On Fri, 2022-04-22 at 15:41 +0200, Johannes Berg wrote:
> On Tue, 2022-04-19 at 15:57 +0530, Mukesh Ojha wrote:
> > In following scenario(diagram), when one thread X running dev_coredumpm() adds devcd
> > device to the framework which sends uevent notification to userspace
> > and another thread Y reads this uevent and call to devcd_data_write()
> > which eventually try to delete the queued timer that is not initialized/queued yet.
> >
> > So, debug object reports some warning and in the meantime, timer is initialized
> > and queued from X path. and from Y path, it gets reinitialized again and
> > timer->entry.pprev=NULL and try_to_grab_pending() stucks.
> >
> > To fix this, introduce mutex to serialize the behaviour.
> >
> > cpu0(X) cpu1(Y)
> >
> > dev_coredump() uevent sent to userspace
> > device_add() =========================> userspace process Y reads the uevents
> > writes to devcd fd which
> > results into writes to
> >
> > devcd_data_write()
> > mod_delayed_work()
> > try_to_grab_pending()
> > del_timer()
> > debug_assert_init()
> > INIT_DELAYED_WORK
> > schedule_delayed_work
> >
>
> Wouldn't it be easier to simply schedule this before adding it to sysfs
> and sending the uevent?
>

Hm.
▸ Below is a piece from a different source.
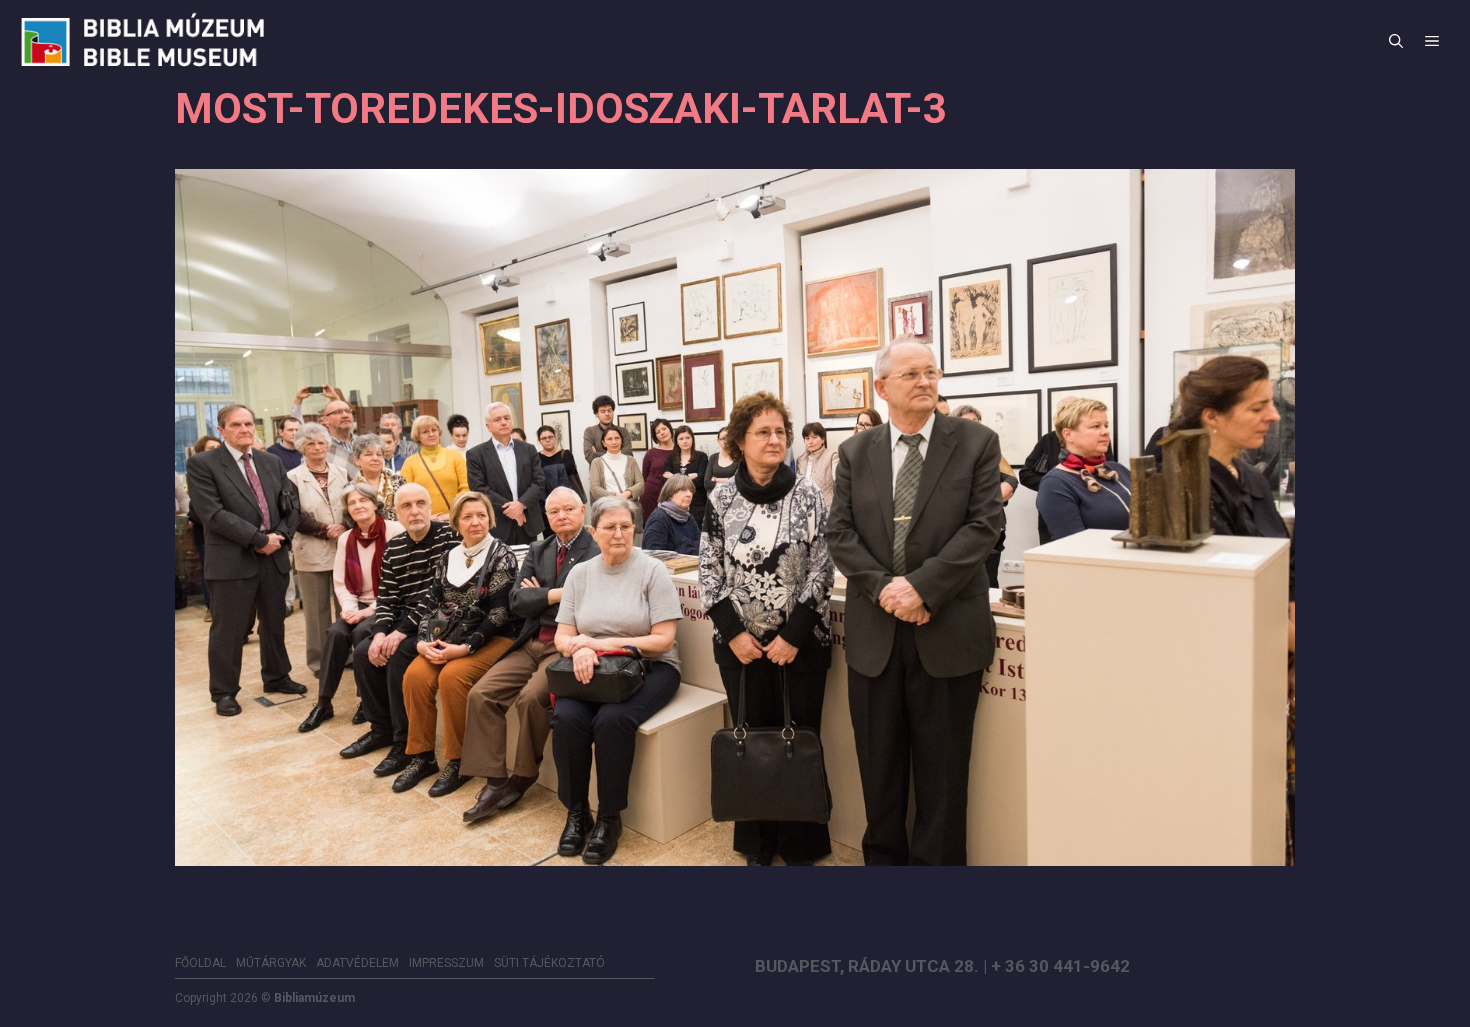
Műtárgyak (271, 963)
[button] (1396, 42)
I think that would solve this problem, but not all of the problems
here ...

Even with your change, I believe it's still racy wrt. disabled_store(),
since that flushes the work but devcd_data_write() remains reachable
(and might in fact be waiting for the mutex after your change), so I
think we need an additional flag somewhere (in addition to the mutex) to
serialize all of these things against each other.

johannes